> **What is expected**: Type out the listing below word for word, leaving out the pictures.

> **Supplied material**:
------------------------------------------------------------

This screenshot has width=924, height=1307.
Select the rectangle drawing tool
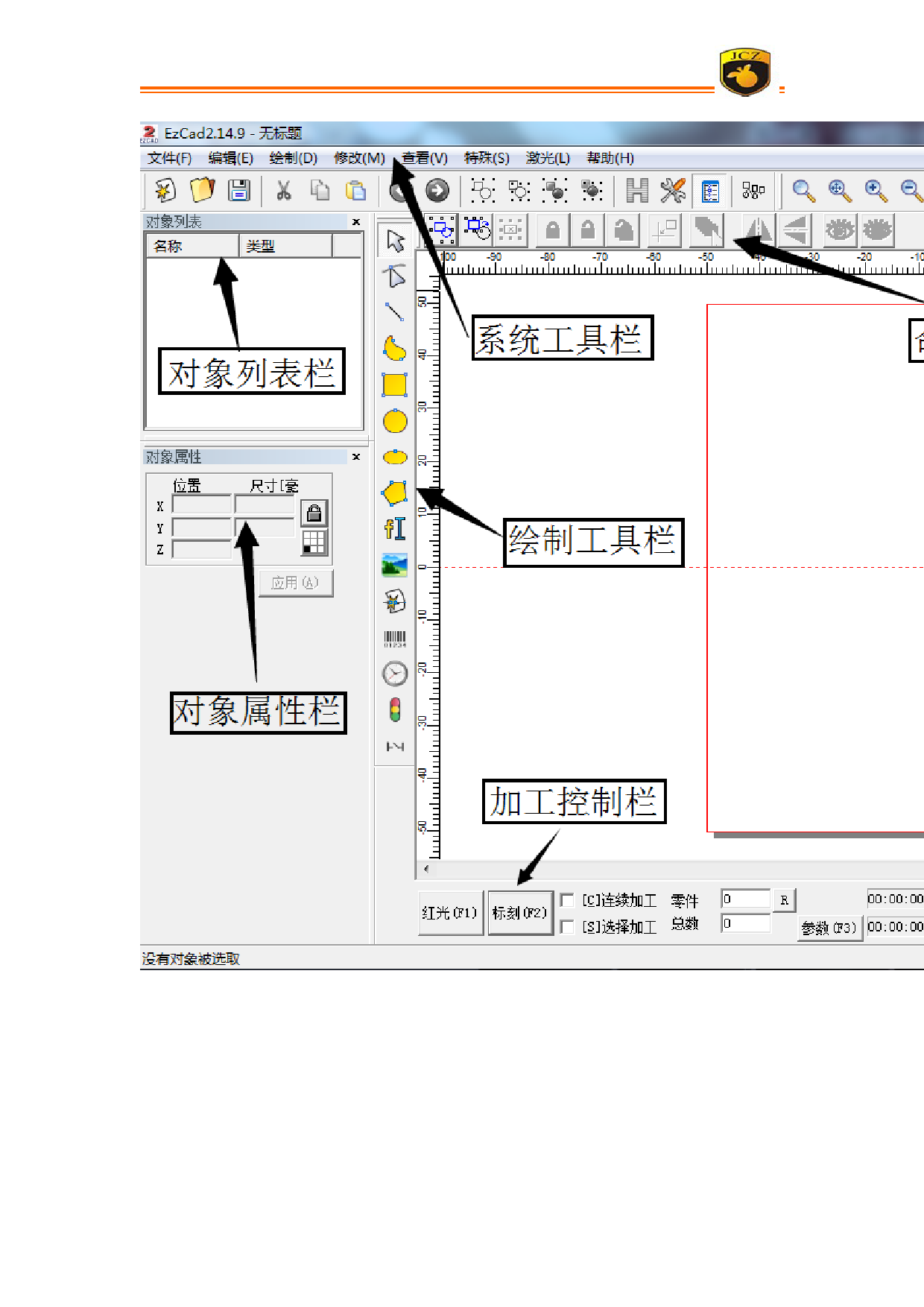tap(394, 385)
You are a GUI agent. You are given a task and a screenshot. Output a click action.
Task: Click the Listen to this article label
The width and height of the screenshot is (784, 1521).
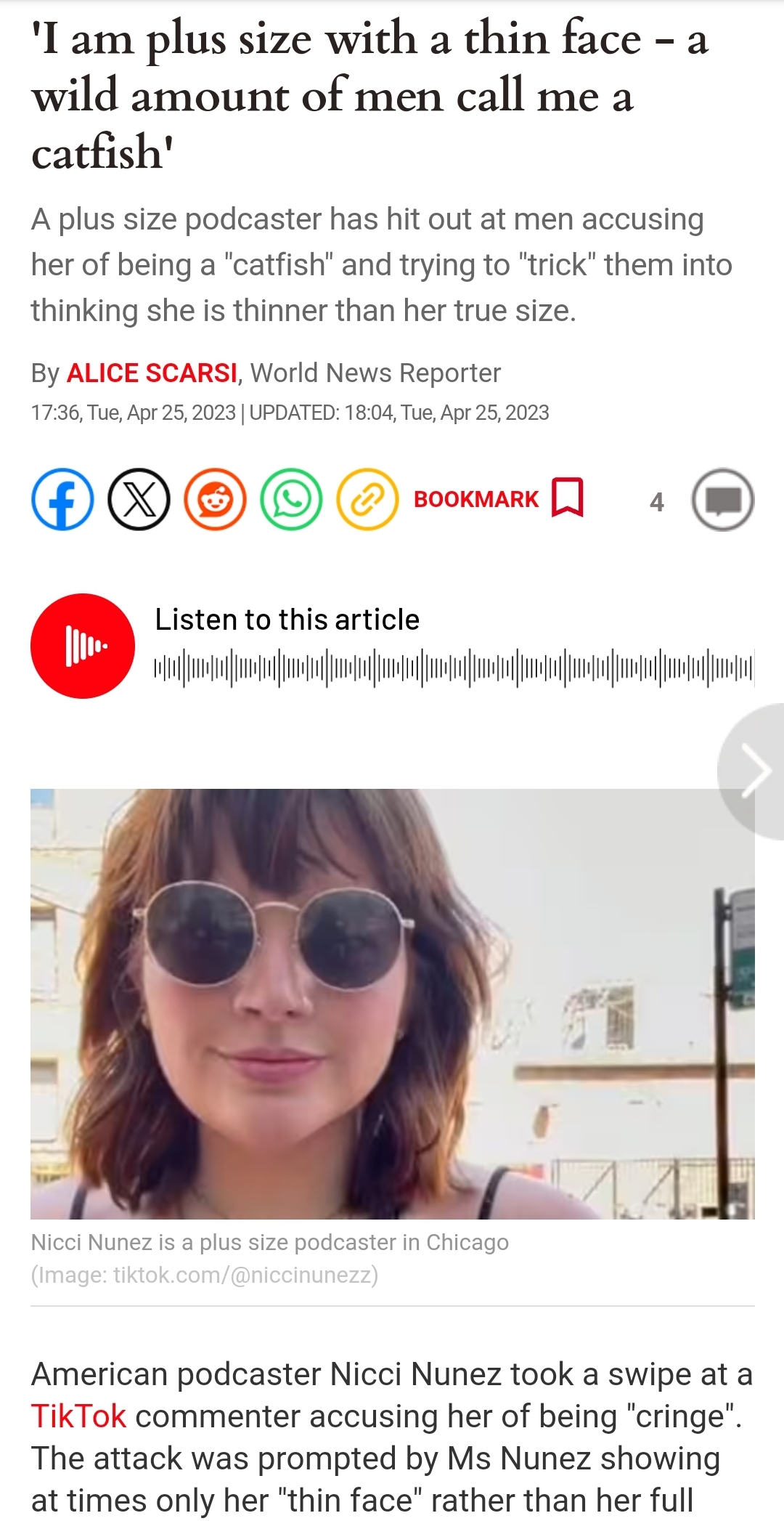[287, 620]
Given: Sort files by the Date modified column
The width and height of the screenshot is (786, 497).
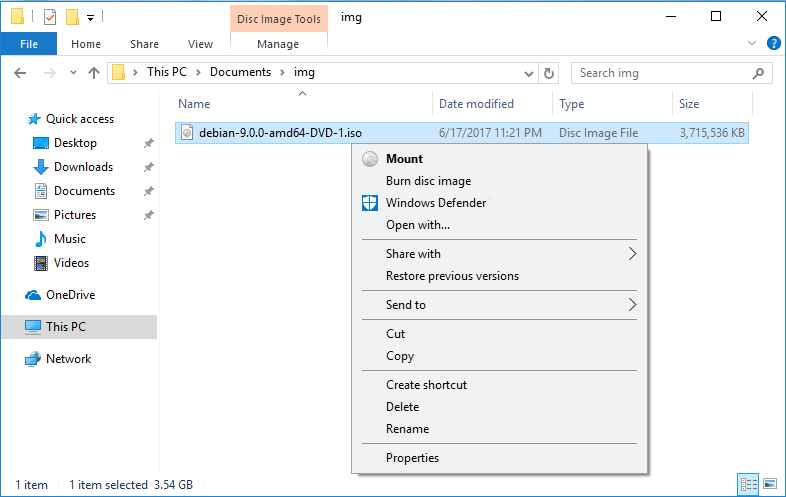Looking at the screenshot, I should point(476,104).
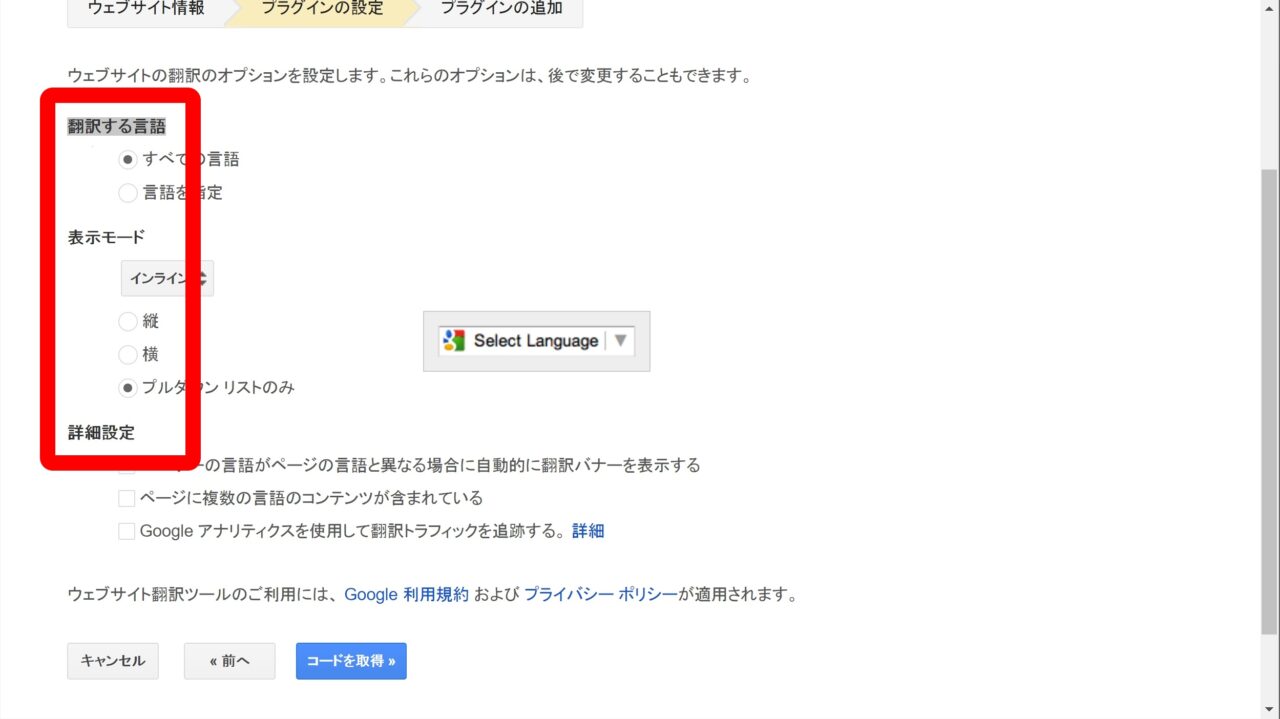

------------------------------------------------------------

> **Task answer**:
This screenshot has width=924, height=1307.
Select the rectangle drawing tool
tap(394, 385)
You are a GUI agent. You are given a task and a screenshot. Output a click action.
Task: Click the Listen to this article label
The width and height of the screenshot is (784, 1521).
[287, 620]
Given: Sort files by the Date modified column
The width and height of the screenshot is (786, 497).
Looking at the screenshot, I should point(476,104).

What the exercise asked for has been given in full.